Trump reiterated his stance during a press conference in the Rose Garden on Wednesday with Polish President Andrzej Duda. "We will probably be moving them from Germany to Poland," Trump said, adding that he wanted to bring US troop levels there to 25,000. "Some will be coming home and some will be going to other places and Poland would be one of those places."
Though Duda is in favor of moving troops to Poland, he made clear he opposes reducing the total number of US forces in Europe, saying it would be "very detrimental to European security."
Trump's frustration with Esper is indicative of a broader tension between the President and military leaders at the Pentagon.
Amid criticism over his appearance in battle fatigues during the President's St. John's photo-op, Gen.
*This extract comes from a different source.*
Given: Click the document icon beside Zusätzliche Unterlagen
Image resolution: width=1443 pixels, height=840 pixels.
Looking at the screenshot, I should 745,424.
Mark Milley, Chairman of the Joint Chiefs of Staff, also weighed whether he could effectively stay on, according to several current and retired officials who spoke to CNN.
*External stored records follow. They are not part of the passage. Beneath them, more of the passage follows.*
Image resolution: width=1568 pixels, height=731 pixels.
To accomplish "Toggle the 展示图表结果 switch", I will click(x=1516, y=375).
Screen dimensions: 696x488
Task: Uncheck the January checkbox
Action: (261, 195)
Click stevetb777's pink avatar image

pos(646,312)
Milley was so uncertain about his future that he privately consulted close colleagues, including several retired senior generals.
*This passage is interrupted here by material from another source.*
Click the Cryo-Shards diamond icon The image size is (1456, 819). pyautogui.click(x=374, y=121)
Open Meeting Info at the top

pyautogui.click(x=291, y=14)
The tension over how to respond to protests has flowed into the move to withdraw troops from Germany, according to multiple current and former officials.
While defense officials had weighed moving some forces from Germany in the past, several US and NATO officials told CNN earlier this month that the size and timing of the reduction were unexpected.
Discussions over removing troops from Germany began early last fall, according to one administration official. When the idea was set into motion, "mid-level" officials with the Defense Department pushed back, asking instead to increase the number of troops there, this person said.
In December, top US officials who attended the NATO summit in London picked up on the discussions and Grenell raised the issue with Esper, highlighting the President's interest in troop withdrawal, this person said.
The Pentagon has said it is working on options "consistent with the President's directive" to significantly reduce the number of troops in Germany, but defense officials were caught off guard by Trump's initial demand and were largely excluded from the decision-making process, sources said.
Now, it's up to Esper to carry it out, despite believing that Trump's demand is logistically impossible and something NATO allies privately oppose.
"Mark Esper is well aware of the physics of the problem" of such a withdrawal, one official said.
O'Brien, on the other hand, is defending the move.
In a Wall Street Journal op-ed this week, he argued the troop reduction is essential to "counter China and Russia, two great-power competitors."
If successful, the move could amount to a signature win for O'Brien, but several GOP lawmakers are unhappy about it. A group of Republicans, led by Rep. Michael McCaul, the top Republican on the House Foreign Affairs Committee, and Rep. Adam Kinzinger, an Air Force veteran -- urged Trump not to reduce the number of troops in Germany in a letter this week, arguing that the move will negatively impact NATO's ability to deter Russian aggression.
More than 20 Republicans on the House Armed Services Committee, including the panel's chairman, Rep. Mac Thornberry, echoed that point in a separate letter earlier this month in which they asked the White House to reconsider its plan.
Two congressional aides familiar with the outreach told CNN they do not expect the letters to have much success in convincing Trump to change course unless Esper or Milley are able to intervene in some way.
For Inhofe, who remains a powerful ally for Trump on Capitol Hill, the fault lies with O'Brien, not Trump. "He has a passionate love for our troops and he would not do anything that would impose an unbearable hardship on our troops," Inhofe said Wednesday of the President.
"I just know that that would not be something that he would initiate because know him too well."